One Small Step for … Movies

Next week the world celebrates the 40th anniversary of Apollo 11 landing on the moon. Rightly so, because it was a feat made possible by political vision, scientific and industrial genius and, most importantly, truly awesome levels of human endurance, determination, creativity and courage. Whatever else our failings as a species — war, famine, the […]

Last Updated: July 20, 2009 @ 6:48 PM

Next week the world celebrates the 40th anniversary of Apollo 11 landing on the moon. Rightly so, because it was a feat made possible by political vision, scientific and industrial genius and, most importantly, truly awesome levels of human endurance, determination, creativity and courage.

Whatever else our failings as a species — war, famine, the films of Joe Piscopo — putting Neil Armstrong and Buzz Alrdin on the lunar surface on July 20, 1969, is something of which we can be forever proud.

Just see if you don’t still get the chills watching the footage that 500 million people tuned in to — and this was back when there were only 3.6 billion of us and there wasn’t a flatscreen in every room.

But the lunar landing was also an event that cinema had predicted — almost since its very inception. I think in some small way, the movies helped mankind make this dream real.

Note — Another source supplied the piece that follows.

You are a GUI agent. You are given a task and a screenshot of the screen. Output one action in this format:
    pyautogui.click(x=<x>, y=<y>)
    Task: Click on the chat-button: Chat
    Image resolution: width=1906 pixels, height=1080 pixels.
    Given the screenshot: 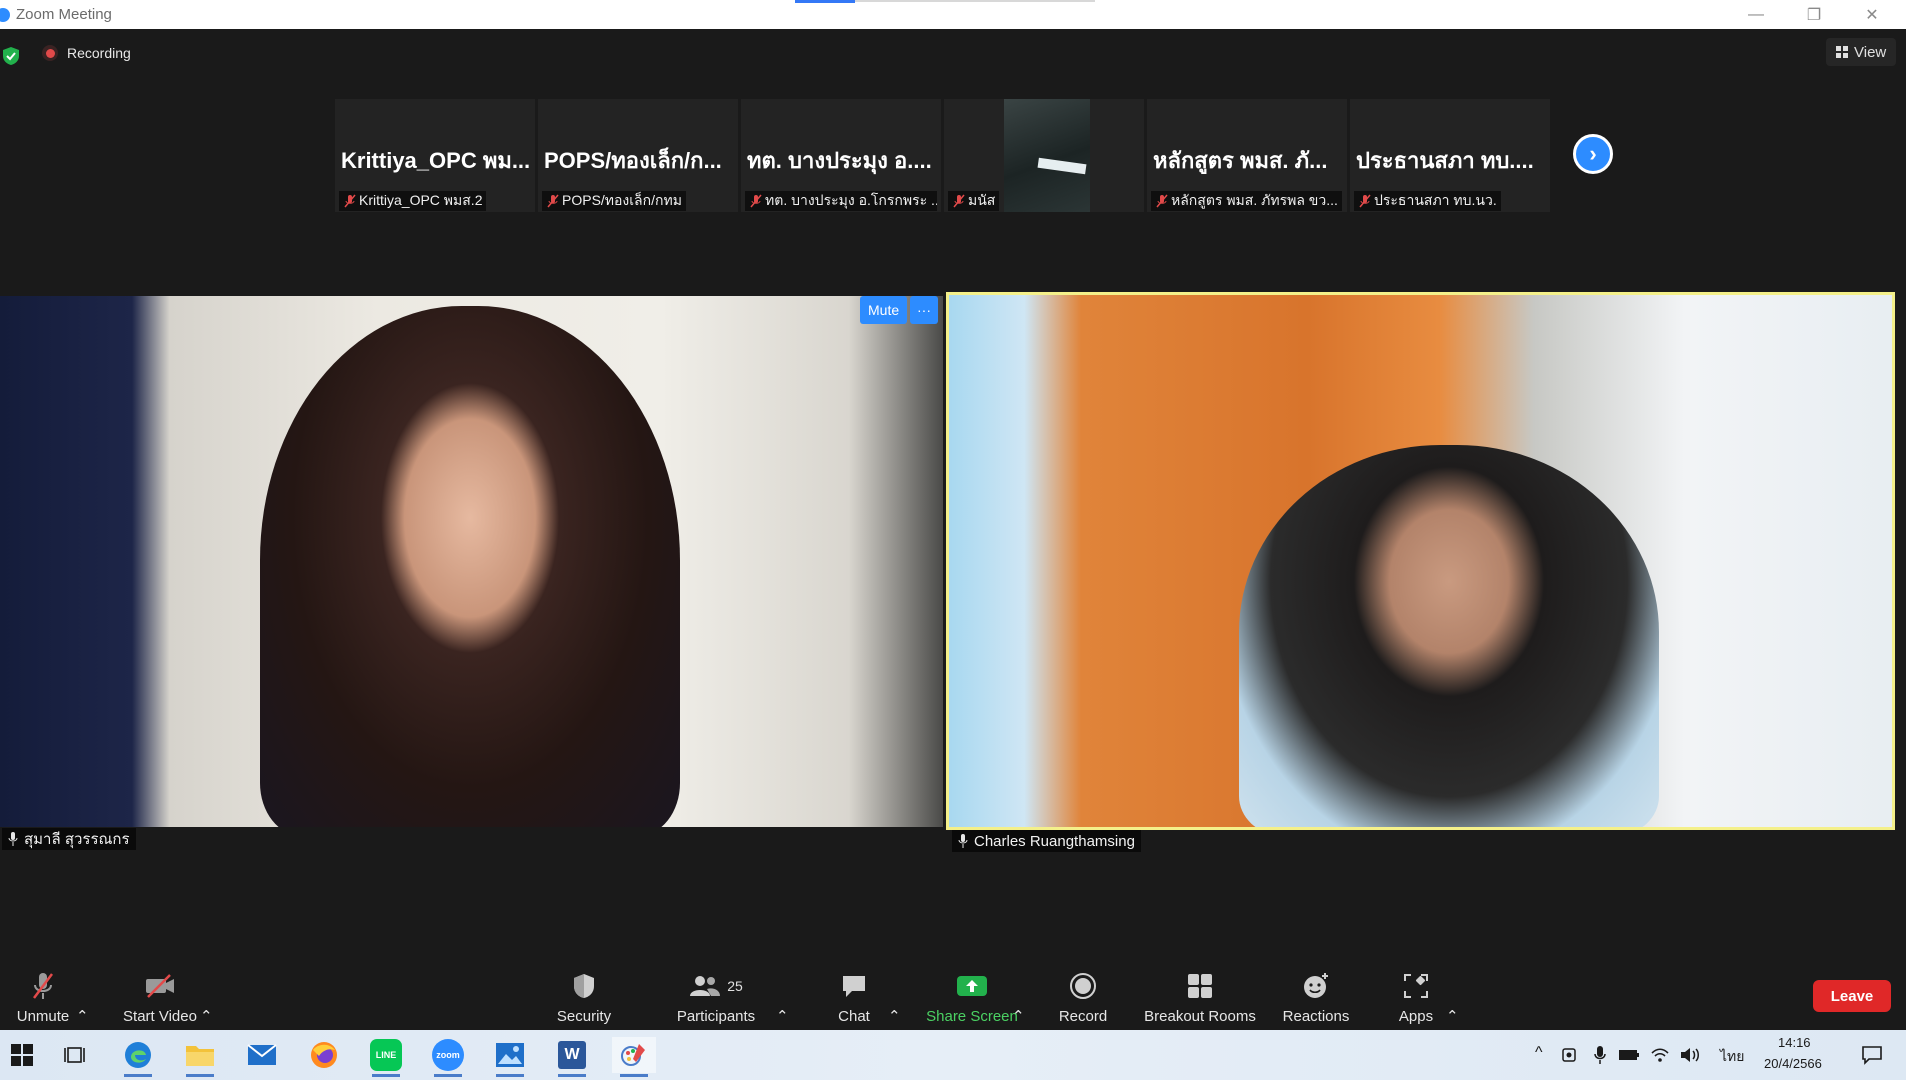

The most enduring image from the birth of film is from George Melies “A Trip to the Moon” (“Le Voyage Dans La Lune”). Influenced by Jules Verne’s 1865 novel “From Earth to the Moon,” it visualizes a manned projectile shot into space accompanied by much fanfare. Or course, science kinda goes out the window when the Man in the Moon gets an Earthling rocket in the eye.

But it is worth remembering that Melies made the film in 1902, a year before the first powered flight.

It’s not surprising that the moon should play such a key role in imagination and in the development of fantastic film. Before they mastered fire, our ancestors gazed up in wonder at what is — to ours and their eyes — a very big silver screen whose glow is but the reflection of projected light.

Earth’s shadows transit across the surface of the moon being, in effect, the first and eternal moving image. Speed it up enormously and it would resemble the on-off light/dark “flicker” that gives us the word flick.

In the nearly 70 years between Melies and Apollo 11, the moon played a key role in the imaginings of sci-fi film. And more than in other genre offerings — Giant lizards! Magical wizards! Zombie gizzards! — there was usually an attempt at realism. Sensing that getting to the moon really was possible, writers and directors tried hard to envisage how it might be done.

The greatest of these was Stanley Kubrick’s “2001: A Space Odyssey,” made with the assistance of NASA as it was preparing the Apollo missions. But one of its famous shots — the moon shuttle flight attendant’s zero-gravity floor-to-roof walk — was influenced not just by the goings on at NASA but by 1953’s cheapie “Project Moon Base,” often made sport of by bad-movie fans.

In this clever scene, astronauts casually walk one way down a hall as their fellows come from the other direction — on the roof. And some of the lunar module stuff’s not too bad, either. The script was by Robert Heinlein, who’d taken pains to make his earlier moon-movie script, 1950’s “Destination Moon,” as scientifically accurate as he could.

But real realism wasn’t quite possible until we’d actually been there — and special effects grew advanced enough to depict the rigors of space flight. When Phillip Kaufman made 1983’s “The Right Stuff” and Ron Howard made 1995’s “Apollo 13,” it helped us understand just how much guts and genius were needed to plant our footprint on that powdery landscape a quarter-million miles away.

It’s fitting that so far this year’s best sci-fi film is “Moon,” another careful imagining of just what it might be like for mankind to set up home on the lunar surface.

That it’s so great is due to Sam Rockwell’s performance and direction from Duncan Jones. The latter was possibly born to this job, with the film echoing his dad’s song “Space Oddity” released — you guessed it — in 1969.

No doubt, with NASA gearing up to go to the lunar surface again, more great moviemakers can help us dream our way there.

Or as Buzz Lightyear might say: “To infinity and beyond!”